INFORMATION SHOWN START

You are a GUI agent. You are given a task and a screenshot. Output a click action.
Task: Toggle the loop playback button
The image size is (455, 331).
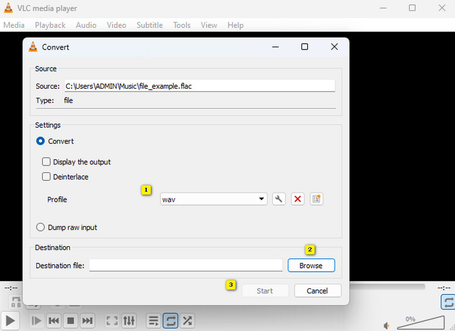click(170, 320)
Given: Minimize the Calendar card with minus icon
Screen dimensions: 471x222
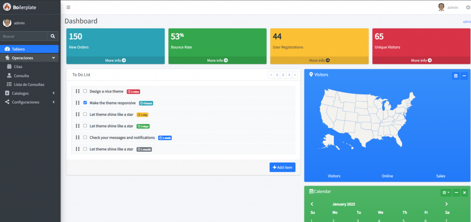Looking at the screenshot, I should tap(456, 193).
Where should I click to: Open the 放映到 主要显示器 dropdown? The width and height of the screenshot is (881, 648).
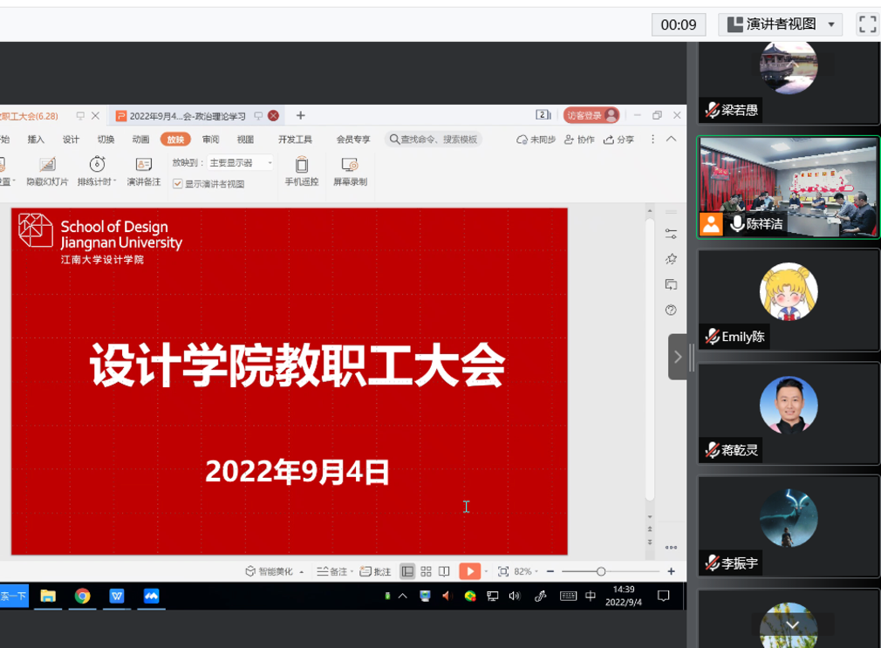[x=241, y=163]
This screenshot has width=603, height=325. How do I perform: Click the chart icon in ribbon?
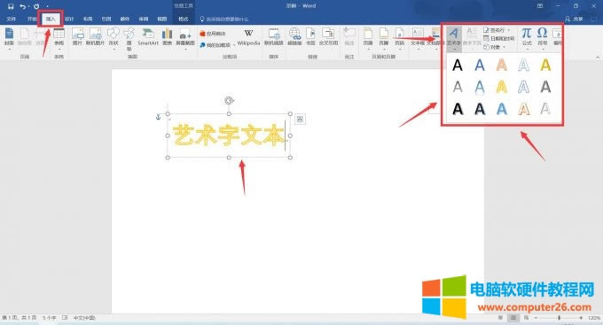point(167,36)
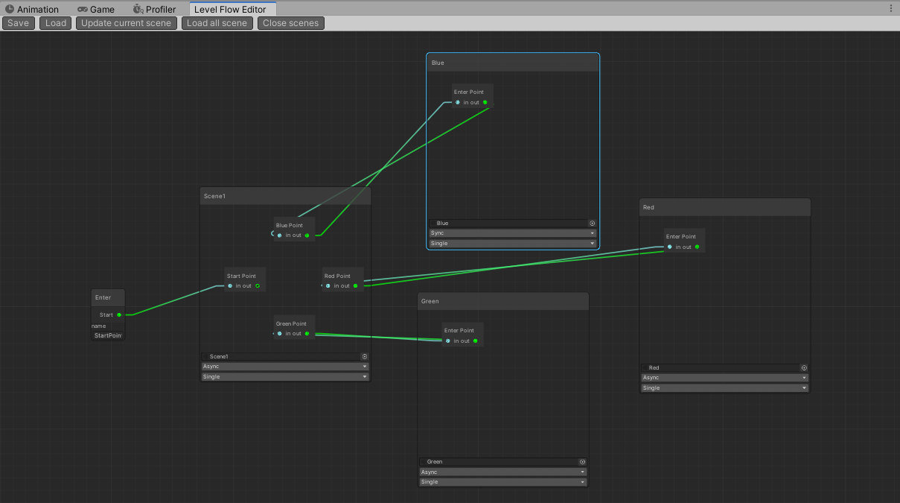Viewport: 900px width, 503px height.
Task: Open the Single dropdown on the Red node
Action: click(x=724, y=387)
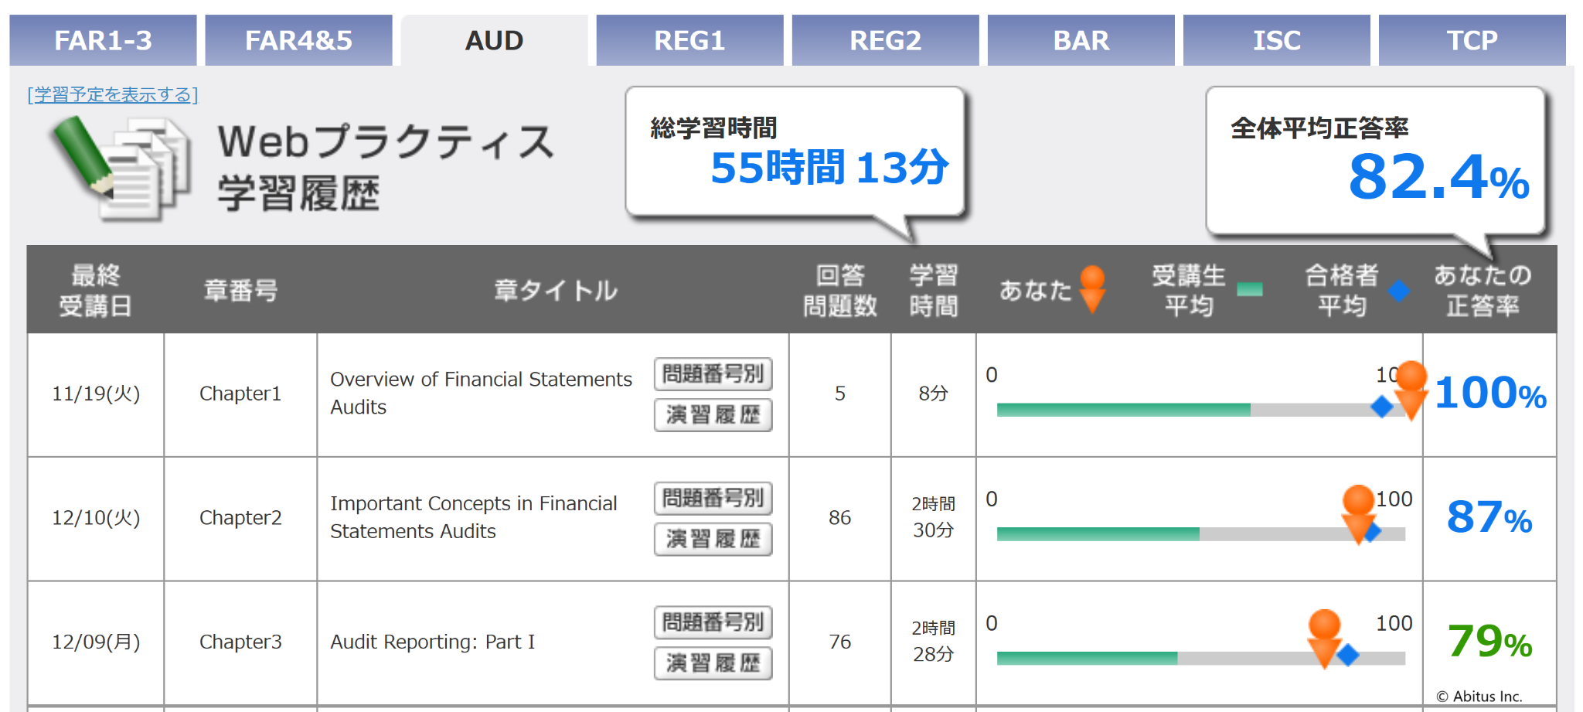This screenshot has height=712, width=1583.
Task: Click the 82.4% overall accuracy bubble
Action: click(x=1376, y=161)
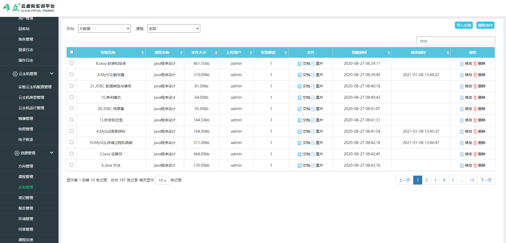The width and height of the screenshot is (506, 243).
Task: Click edit pencil icon for 10.单例模式 row
Action: tap(462, 98)
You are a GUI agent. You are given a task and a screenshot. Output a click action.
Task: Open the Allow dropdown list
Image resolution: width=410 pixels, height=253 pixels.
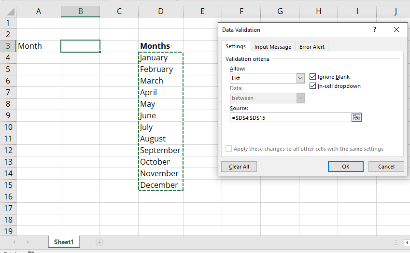(300, 78)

INFORMATION SHOWN END

**EXERCISE:** Restating the data word for word is the task, and pictures are to be omitted.

**WRITTEN SOLUTION:**
You are a GUI agent. You are given a task and a screenshot. Output a click action.
Task: Toggle the loop playback button
The image size is (455, 331).
click(170, 320)
Given: Minimize the Calendar card with minus icon
Screen dimensions: 471x222
Looking at the screenshot, I should tap(456, 193).
Where should I click to: Open the 放映到 主要显示器 dropdown? The width and height of the screenshot is (881, 648).
[x=241, y=163]
This screenshot has width=603, height=325. How do I perform: Click the chart icon in ribbon?
point(167,36)
Viewport: 900px width, 503px height.
Task: Open the Single dropdown on the Red node
Action: click(x=724, y=387)
This screenshot has height=712, width=1583.
Task: Click the 82.4% overall accuracy bubble
Action: click(x=1376, y=161)
The width and height of the screenshot is (506, 243).
Task: Click edit pencil icon for 10.单例模式 row
Action: tap(462, 98)
You are a GUI agent. You are given a task and a screenshot. Output a click action.
Task: Open the Allow dropdown list
Image resolution: width=410 pixels, height=253 pixels.
(300, 78)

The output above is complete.